• Key EMs should stabilise: We also
believe that weakness in several key EMs is now reflected in
Nokia’s revenue run rate. In many of these regions falling
oil prices and FX have negatively impacted capex spending patterns
of the carriers as equipment is typically sold in US$. Given
bottoming macro fundamentals and FX as per BofAML’s
economists’ views, we expect demand in these regions to begin
to stabilise from here.
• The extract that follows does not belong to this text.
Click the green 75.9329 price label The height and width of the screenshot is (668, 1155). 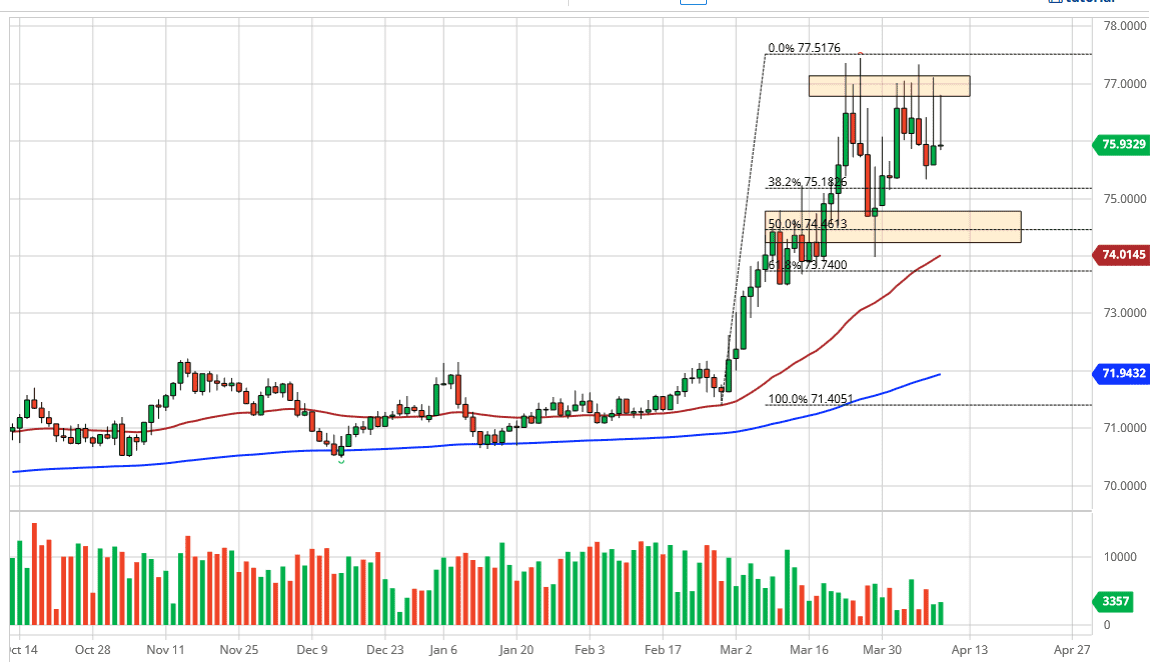point(1122,145)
We highlight the following markets with
sub-seasonal 1Q revenues: China (11% of total – down 38% qoq
in 1Q16); Latin America (7% of total – down 43% qoq); Middle
East & Africa (8% of revenues, down 34% qoq).
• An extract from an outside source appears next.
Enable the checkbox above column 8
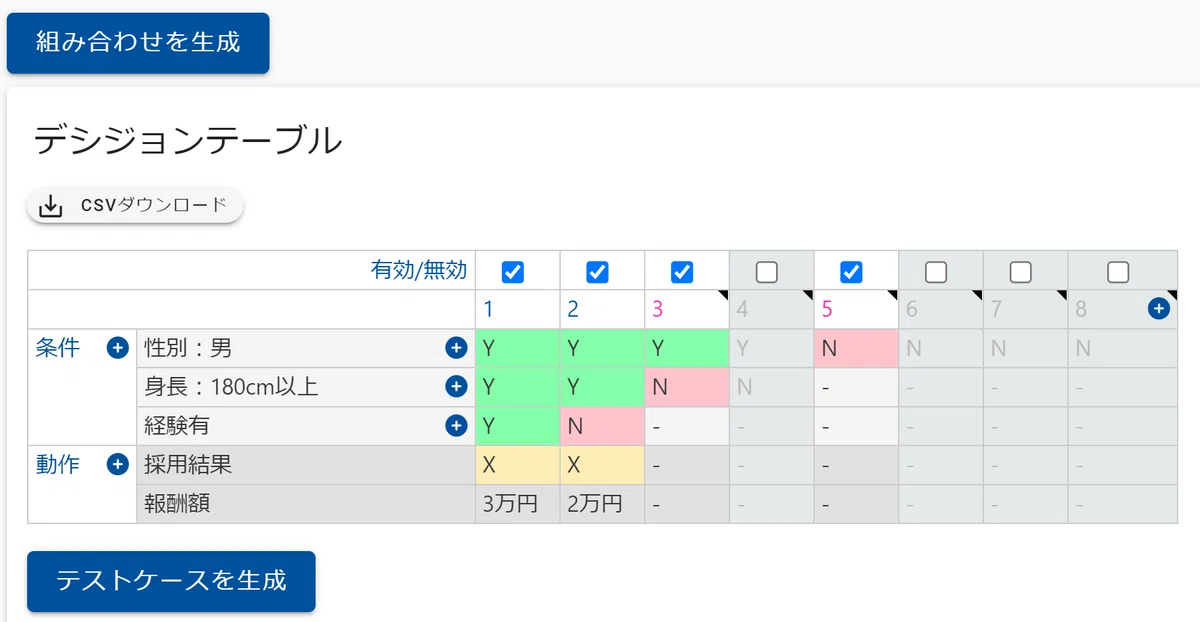Viewport: 1200px width, 622px height. 1118,271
• YoY trough in 1H: On a yoy basis easing
Networks revenue comps and stabilising revenues should drive a
narrowing in Yoy revenue decline as we go through 2016.
Cost story not broken
We had previously analysed that we view Nokia’s synergy
target as conservative, and management has now raised deal
synergies to an unspecified upside vs its original E900m guidance.
Clearly the revenue environment, particularly in wireless, is
more challenging than thought at the announcement of the
acquisition, so that we expect management to further increase the
intensity of its drive to take out costs.
Strong execution track record on cost
savings
In our previous work we had highlighted that part of our
confidence in higher synergy potential stems from Nokia’s
current CEO Rajeev Suri’s strong track record on cost savings
realized from the turnaround of Nokia Networks. We recall
that….
• In November 2011 Nokia’s NSN JV, led by now-Nokia
CEO Rajeev Suri, announced a restructuring that targeted cost
savings of ~EUR1bn and cut headcount by 25%. This target was
equivalent to 7% of 2011 revenues and cost base. The cost savings
target was subsequently raised to >EUR1bn. We estimate
€1.8bn in savings were eventually delivered, equivalent to 13%
of the pre-restructuring cost base adjusted for disposals/revenue
loss and mix improvement. This compares to ~4% of the combined
ALU/Nokia cost base implied by management’s €900m
target.
• Eventually NSN’s adj operating margins improved
from <2% in 2011 to ~12% in 2014 and stayed in a 10-12% range
since. It took less than 12 months for the restructuring to start
showing a noticeable improvement in margins.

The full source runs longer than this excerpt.